Mi allungo per terra, il sole di Raqqa d’estate è più martellante delle bombe. Delle fiamme salgono da terra. Faccio finta di essere morto, prego che le mosche non si raccolgano sul mio volto, come le ho viste fare con i morti del quartiere. Non vengono. Cerco un insetto in volo e lo uccido. Mi piace uccidere.

Metto le mosche in un recipiente trasparente, vicino alla finestra, e le lascio seccare lentamente, alla luce del sole. Scendo per strada, mi aggiro attorno al cassonetto verde dell’immondizia, tendo le mie imboscate, rientro con un barattolo pieno di mosche vive.

Gli aerei sorvolano la città. Mi allungo sotto il letto, guardo i recipienti con le mosche, vicino alla finestra, non voglio che siano uccise dagli aerei, quando si allontanano le uccido io.
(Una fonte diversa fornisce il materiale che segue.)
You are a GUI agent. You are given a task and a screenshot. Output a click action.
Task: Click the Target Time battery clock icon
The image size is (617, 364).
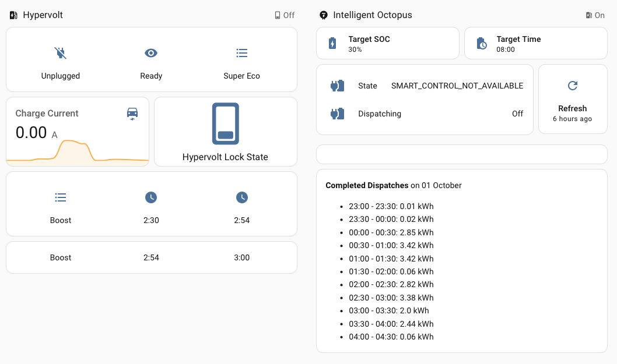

Mi addormento, nel sonno vedo il mio corpo, altissimo, emergere dalle case, afferrare gli aerei e scagliarli nel recipiente delle mosche. Nella stanza ho nascosto molti barattoli, con le mosche morte penso di fabbricare delle corone, per distribuirle un po’ a tutti, in città, e dividerci l’autorità su questo basso mondo. Decido di smettere di cacciare mosche: forse, mi dico, smetteranno anche i bombardamenti.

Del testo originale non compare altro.